Every record, down to the last line, must be given again exactly.

_____

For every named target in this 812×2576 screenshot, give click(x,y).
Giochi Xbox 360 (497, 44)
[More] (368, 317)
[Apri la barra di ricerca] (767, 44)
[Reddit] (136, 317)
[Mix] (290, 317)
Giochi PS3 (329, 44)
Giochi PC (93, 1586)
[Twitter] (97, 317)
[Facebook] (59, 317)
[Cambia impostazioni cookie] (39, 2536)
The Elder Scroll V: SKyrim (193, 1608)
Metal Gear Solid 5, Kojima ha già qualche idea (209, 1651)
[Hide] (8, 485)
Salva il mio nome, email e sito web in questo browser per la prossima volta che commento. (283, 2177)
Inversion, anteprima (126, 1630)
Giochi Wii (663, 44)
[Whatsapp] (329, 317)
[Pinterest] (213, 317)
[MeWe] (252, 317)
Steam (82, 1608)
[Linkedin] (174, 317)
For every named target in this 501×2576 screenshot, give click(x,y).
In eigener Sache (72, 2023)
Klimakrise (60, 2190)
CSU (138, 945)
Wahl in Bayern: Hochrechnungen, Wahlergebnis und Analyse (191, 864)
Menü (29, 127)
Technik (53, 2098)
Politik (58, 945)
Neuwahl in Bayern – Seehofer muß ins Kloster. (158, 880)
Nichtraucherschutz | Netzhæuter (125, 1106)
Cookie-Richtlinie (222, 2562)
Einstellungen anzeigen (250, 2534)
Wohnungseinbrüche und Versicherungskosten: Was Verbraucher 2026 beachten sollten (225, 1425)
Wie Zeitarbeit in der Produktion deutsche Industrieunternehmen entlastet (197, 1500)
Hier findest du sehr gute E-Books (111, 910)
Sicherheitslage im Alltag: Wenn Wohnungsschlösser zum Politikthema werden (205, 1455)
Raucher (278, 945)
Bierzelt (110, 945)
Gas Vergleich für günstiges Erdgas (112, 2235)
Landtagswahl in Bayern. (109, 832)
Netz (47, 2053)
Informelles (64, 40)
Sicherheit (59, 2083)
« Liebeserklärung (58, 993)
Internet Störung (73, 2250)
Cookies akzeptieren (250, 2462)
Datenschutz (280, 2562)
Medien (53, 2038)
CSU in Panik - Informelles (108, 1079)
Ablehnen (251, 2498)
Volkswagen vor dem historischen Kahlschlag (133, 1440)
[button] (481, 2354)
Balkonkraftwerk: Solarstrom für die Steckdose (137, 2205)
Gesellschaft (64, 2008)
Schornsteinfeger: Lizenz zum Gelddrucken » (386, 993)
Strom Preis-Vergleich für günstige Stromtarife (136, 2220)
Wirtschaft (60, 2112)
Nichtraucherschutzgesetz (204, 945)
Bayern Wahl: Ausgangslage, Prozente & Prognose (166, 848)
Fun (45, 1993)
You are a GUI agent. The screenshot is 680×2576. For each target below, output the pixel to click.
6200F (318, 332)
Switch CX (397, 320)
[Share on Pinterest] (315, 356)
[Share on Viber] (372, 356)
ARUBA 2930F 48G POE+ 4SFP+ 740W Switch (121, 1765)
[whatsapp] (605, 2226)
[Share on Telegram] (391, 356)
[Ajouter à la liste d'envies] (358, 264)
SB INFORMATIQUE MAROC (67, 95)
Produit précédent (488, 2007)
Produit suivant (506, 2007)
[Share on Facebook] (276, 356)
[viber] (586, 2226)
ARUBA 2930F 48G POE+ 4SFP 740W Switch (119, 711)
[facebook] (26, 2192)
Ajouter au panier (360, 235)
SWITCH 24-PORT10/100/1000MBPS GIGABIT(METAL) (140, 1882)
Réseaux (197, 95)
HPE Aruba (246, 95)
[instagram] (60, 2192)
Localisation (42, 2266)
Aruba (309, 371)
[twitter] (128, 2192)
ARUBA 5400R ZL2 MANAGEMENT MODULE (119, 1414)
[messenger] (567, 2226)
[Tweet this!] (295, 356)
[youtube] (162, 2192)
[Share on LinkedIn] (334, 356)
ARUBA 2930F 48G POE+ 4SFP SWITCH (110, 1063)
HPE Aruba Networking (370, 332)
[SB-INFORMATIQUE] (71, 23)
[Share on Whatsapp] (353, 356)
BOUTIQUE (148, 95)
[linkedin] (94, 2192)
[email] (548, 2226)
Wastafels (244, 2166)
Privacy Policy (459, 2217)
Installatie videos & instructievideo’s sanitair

_____

--- Task response ---
For every named target in this 812×2576 screenshot, give click(x,y).
Giochi Xbox 360 (497, 44)
[More] (368, 317)
[Apri la barra di ricerca] (767, 44)
[Reddit] (136, 317)
[Mix] (290, 317)
Giochi PS3 (329, 44)
Giochi PC (93, 1586)
[Twitter] (97, 317)
[Facebook] (59, 317)
[Cambia impostazioni cookie] (39, 2536)
The Elder Scroll V: SKyrim (193, 1608)
Metal Gear Solid 5, Kojima ha già qualche idea (209, 1651)
[Hide] (8, 485)
Salva il mio nome, email e sito web in questo browser per la prossima volta che commento. (283, 2177)
Inversion, anteprima (126, 1630)
Giochi Wii (663, 44)
[Whatsapp] (329, 317)
[Pinterest] (213, 317)
[MeWe] (252, 317)
Steam (82, 1608)
[Linkedin] (174, 317)
For every named target in this 501×2576 screenshot, give click(x,y).
In eigener Sache (72, 2023)
Klimakrise (60, 2190)
CSU (138, 945)
Wahl in Bayern: Hochrechnungen, Wahlergebnis und Analyse (191, 864)
Menü (29, 127)
Technik (53, 2098)
Politik (58, 945)
Neuwahl in Bayern – Seehofer muß ins Kloster. (158, 880)
Nichtraucherschutz | Netzhæuter (125, 1106)
Cookie-Richtlinie (222, 2562)
Einstellungen anzeigen (250, 2534)
Wohnungseinbrüche und Versicherungskosten: Was Verbraucher 2026 beachten sollten (225, 1425)
Wie Zeitarbeit in der Produktion deutsche Industrieunternehmen entlastet (197, 1500)
Hier findest du sehr gute E-Books (111, 910)
Sicherheitslage im Alltag: Wenn Wohnungsschlösser zum Politikthema werden (205, 1455)
Raucher (278, 945)
Bierzelt (110, 945)
Gas Vergleich für günstiges Erdgas (112, 2235)
Landtagswahl in Bayern. (109, 832)
Netz (47, 2053)
Informelles (64, 40)
Sicherheit (59, 2083)
« Liebeserklärung (58, 993)
Internet Störung (73, 2250)
Cookies akzeptieren (250, 2462)
Datenschutz (280, 2562)
Medien (53, 2038)
CSU in Panik - Informelles (108, 1079)
Ablehnen (251, 2498)
Volkswagen vor dem historischen Kahlschlag (133, 1440)
[button] (481, 2354)
Balkonkraftwerk: Solarstrom für die Steckdose (137, 2205)
Gesellschaft (64, 2008)
Schornsteinfeger: Lizenz zum Gelddrucken » (386, 993)
Strom Preis-Vergleich für günstige Stromtarife (136, 2220)
Wirtschaft (60, 2112)
Nichtraucherschutzgesetz (204, 945)
Bayern Wahl: Ausgangslage, Prozente & Prognose (166, 848)
Fun (45, 1993)
You are a GUI agent. The screenshot is 680×2576. For each target below, output the pixel to click.
6200F (318, 332)
Switch CX (397, 320)
[Share on Pinterest] (315, 356)
[Share on Viber] (372, 356)
ARUBA 2930F 48G POE+ 4SFP+ 740W Switch (121, 1765)
[whatsapp] (605, 2226)
[Share on Telegram] (391, 356)
[Ajouter à la liste d'envies] (358, 264)
SB INFORMATIQUE MAROC (67, 95)
Produit précédent (488, 2007)
Produit suivant (506, 2007)
[Share on Facebook] (276, 356)
[viber] (586, 2226)
ARUBA 2930F 48G POE+ 4SFP 740W Switch (119, 711)
[facebook] (26, 2192)
Ajouter au panier (360, 235)
SWITCH 24-PORT10/100/1000MBPS GIGABIT(METAL) (140, 1882)
Réseaux (197, 95)
HPE Aruba (246, 95)
[instagram] (60, 2192)
Localisation (42, 2266)
Aruba (309, 371)
[twitter] (128, 2192)
ARUBA 5400R ZL2 MANAGEMENT MODULE (119, 1414)
[messenger] (567, 2226)
[Tweet this!] (295, 356)
[youtube] (162, 2192)
[Share on LinkedIn] (334, 356)
ARUBA 2930F 48G POE+ 4SFP SWITCH (110, 1063)
HPE Aruba Networking (370, 332)
[SB-INFORMATIQUE] (71, 23)
[Share on Whatsapp] (353, 356)
BOUTIQUE (148, 95)
[linkedin] (94, 2192)
[email] (548, 2226)
Wastafels (244, 2166)
Privacy Policy (459, 2217)
Installatie videos & instructievideo’s sanitair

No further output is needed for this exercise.